Let $ \ a,b \in \mathbb{N}$. $ \ [(a<b)$ and $ \ (gcd(a,b) \neq a)] \implies [gcd(a,b) < a]$

Question

Question:

Is the following statement true:

Let $ \ a,b \in \mathbb{N}$. $ \ [(a<b)$ and $ \ (gcd(a,b) \neq a)] \implies [gcd(a,b) < a]$

I cannot think of any counter example. I think the statement is true.

Answer 1

Yes.
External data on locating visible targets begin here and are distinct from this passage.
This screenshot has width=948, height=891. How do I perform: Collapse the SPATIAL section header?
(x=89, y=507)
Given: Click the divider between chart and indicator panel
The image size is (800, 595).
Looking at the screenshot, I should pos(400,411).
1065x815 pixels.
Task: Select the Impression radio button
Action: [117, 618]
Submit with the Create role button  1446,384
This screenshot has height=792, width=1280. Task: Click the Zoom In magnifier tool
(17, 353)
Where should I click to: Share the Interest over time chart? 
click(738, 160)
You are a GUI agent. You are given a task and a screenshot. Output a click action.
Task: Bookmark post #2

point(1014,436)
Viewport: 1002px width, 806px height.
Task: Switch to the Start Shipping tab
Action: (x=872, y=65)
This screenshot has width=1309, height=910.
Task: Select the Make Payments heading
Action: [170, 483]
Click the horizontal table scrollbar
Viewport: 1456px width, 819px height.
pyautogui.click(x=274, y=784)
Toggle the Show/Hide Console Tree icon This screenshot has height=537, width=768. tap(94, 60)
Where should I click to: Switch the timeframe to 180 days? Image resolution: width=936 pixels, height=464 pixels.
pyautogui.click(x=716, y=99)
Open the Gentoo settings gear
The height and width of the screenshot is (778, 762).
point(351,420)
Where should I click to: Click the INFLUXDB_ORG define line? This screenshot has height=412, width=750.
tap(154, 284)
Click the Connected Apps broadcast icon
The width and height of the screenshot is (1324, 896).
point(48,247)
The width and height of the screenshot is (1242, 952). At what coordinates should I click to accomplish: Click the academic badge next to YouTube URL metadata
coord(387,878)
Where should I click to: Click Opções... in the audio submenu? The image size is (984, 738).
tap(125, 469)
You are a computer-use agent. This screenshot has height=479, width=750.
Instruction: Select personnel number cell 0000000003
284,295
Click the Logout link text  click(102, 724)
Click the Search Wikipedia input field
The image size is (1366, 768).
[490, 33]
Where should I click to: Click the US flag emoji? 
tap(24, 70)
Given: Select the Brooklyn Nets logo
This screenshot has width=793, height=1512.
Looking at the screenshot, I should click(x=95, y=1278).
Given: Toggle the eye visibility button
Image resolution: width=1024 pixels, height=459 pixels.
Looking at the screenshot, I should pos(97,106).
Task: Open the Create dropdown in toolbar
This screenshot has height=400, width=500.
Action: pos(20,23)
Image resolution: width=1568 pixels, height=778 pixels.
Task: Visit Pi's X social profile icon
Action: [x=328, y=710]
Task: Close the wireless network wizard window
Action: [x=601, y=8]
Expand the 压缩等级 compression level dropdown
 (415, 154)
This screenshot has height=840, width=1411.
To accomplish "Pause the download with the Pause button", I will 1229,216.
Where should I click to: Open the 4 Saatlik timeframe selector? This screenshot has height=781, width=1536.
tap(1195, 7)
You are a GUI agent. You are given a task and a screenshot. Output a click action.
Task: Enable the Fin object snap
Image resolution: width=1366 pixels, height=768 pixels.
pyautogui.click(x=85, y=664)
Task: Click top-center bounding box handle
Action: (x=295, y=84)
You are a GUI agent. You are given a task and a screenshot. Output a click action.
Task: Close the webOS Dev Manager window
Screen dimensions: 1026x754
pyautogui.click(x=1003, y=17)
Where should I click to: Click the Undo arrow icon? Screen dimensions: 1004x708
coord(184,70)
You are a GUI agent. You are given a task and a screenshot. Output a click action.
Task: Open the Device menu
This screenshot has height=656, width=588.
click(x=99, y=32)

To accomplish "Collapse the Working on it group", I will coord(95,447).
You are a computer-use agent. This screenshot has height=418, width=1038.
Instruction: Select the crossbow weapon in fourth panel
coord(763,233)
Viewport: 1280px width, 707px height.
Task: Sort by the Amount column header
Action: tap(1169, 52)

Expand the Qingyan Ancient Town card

The greatest common divisor of $a$ and $b$ is always a divisor of both $a$ and $b$, and for any divisor $d$ of $a$ we have $d\leq a$. Thus we have $\gcd(a, b) \leq a$, and since $\gcd(a, b) \neq a$ we also have $\gcd(a, b) < a$.

Answer 2

If $c=gcd(a,b)>a$, then $c|a$, but then we got that $c\le a$, therefore $c>a$ is an absurd.

Answer 3

With $a<b, \gcd (a,b) = \gcd (a,b-a)$

if $a = b-a$ then $gcd(a,b) = a$ which would contrdict our assumptions.

if $a < b-a$ we can subtract another $a$

$\exists n\in \mathbb N: 0<(b-an) < a$

$\gcd (a,b-an) \le b-an$

This is essentially the Euclidean Algorithm.